Once I got over the hurdle at the start I then hooked into his piece on training (pp.11-33) and really enjoyed his simple and practical tips about how to make safety mindfulness more engaging in training. I wish I had written such a piece. These 20 pages of how to train in safety alone should be a must read for anyone in the safety industry.
The majority of the book is structured around the thinking and ideas of Edward Deming (https://en.wikipedia.org/wiki/W._Edwards_Deming ). I must admit I have never taken much interest in Deming but know plenty of safety people who use his work as a Bible. However, I don’t think Deming is Phil’s Bible but rather a clear structure on how to view, think critically and practice orthodox safety. I say orthodox safety because this is clearly where this book sits. For those immersed in the work of safety this is your book. My own view comes more from an angle of risk and I don’t come at the challenges of safety through a safety lens.
Phil’s book addresses a number of myths/symbols in the safety industry that he believes make the industry delusional and ineffective, these are: Behavior Based Safety, Sloganeering, Heinrich’s Pyramid and Fear. Concern about these issues emerges from Deming’s 14 Points but also from Phil’s depth of experience. I must say, Phil does a great job of exposing how these myths are unhelpful and delusional, yet knows that things are not likely to shift soon.

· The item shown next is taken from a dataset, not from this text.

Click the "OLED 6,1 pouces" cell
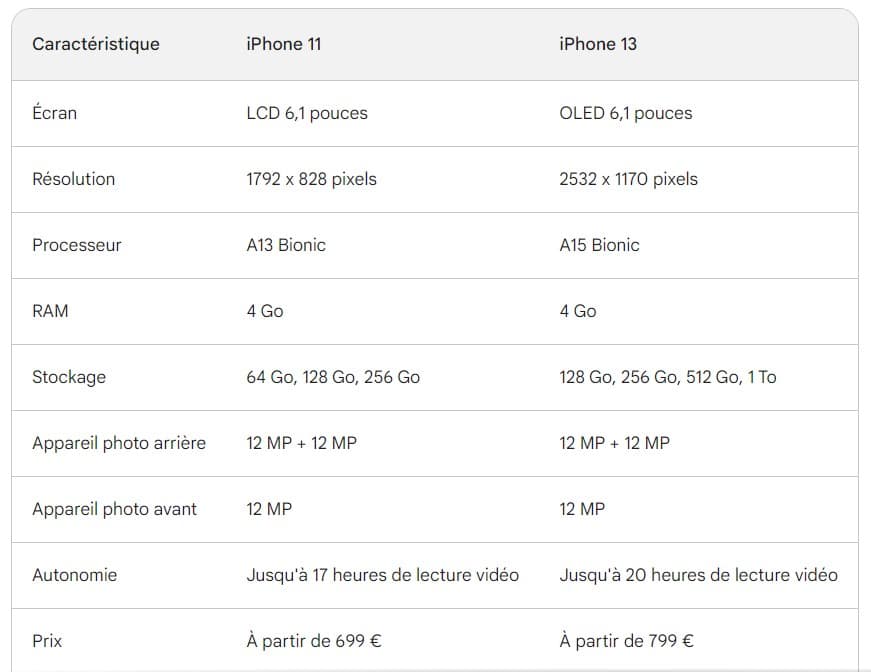This screenshot has height=672, width=871. pyautogui.click(x=626, y=113)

Phil is a realist and knows that a good myth in safety is much more convenient that reality. (He even mentions the Jim Jones People’s Temple cult as a metaphor for drinking the Kool Aid of safety propaganda).
The subtitle for this book is: ‘An Iconoclast’s View of Worker’s Safety’ and this is where I really connect with Phil’s purpose and strategy. Despite that fact that this book is a ‘no frills’ approach to orthodox safety, Phil is not afraid to tear down the sacred icons in the temple. I wish there were more like Phil who understood that much of what is believed in the safety industry is both unprofessional and delusional.

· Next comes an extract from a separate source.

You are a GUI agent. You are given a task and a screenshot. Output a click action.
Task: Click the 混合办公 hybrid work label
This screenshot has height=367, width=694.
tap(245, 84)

The title of the book of course draws out the fundamental problem of ethics in the practice of safety. An ethic is a moral system and plenty of what masquerades as safety has very little ethical thought, particularly in the way humans are demonized. At what point does our care for others justify overriding the dignity, integrity, respect, humanity and personhood of another? On what basis can a safety person actualize a self-declared right to override the will of another? What rights are in conflict over the rule of safety over the rights of others? These are not simple moral dilemmas but foundational to the ‘method’ and methodology of the practice (ethic) of safety. The book title captures the problem well, the industry needs a perspective on risk that extends way past a petty pissy focus on minor hazards. Phil tackles these issues because his pragmatic approach and understands how such strategies are ineffective in making the workplace safer.
This is a practical book. It ends with advice and tools for how to be more effective in helping others tackle risk. His discussion about sleep and fatigue is particularly simple, direct and helpful. The discussion about ‘Five Steps to Becoming a More Successful Safety Leader’ is a stand out and constructs a positive finish for the book. These are:
- Less preaching more teaching
- Know the cost of injuries
- Influence don’t demand
- Speak the language of operations
- Develop big-picture solutions
Finally, why should you buy and read the book?
It is amazing how many safety texts still spread the nonsense of pyramids and matrices, behaviourism and blame. Phil’s book is refreshing in the fact that it demolishes these naïve traditions and focuses on the real and actuality of helping people be safe.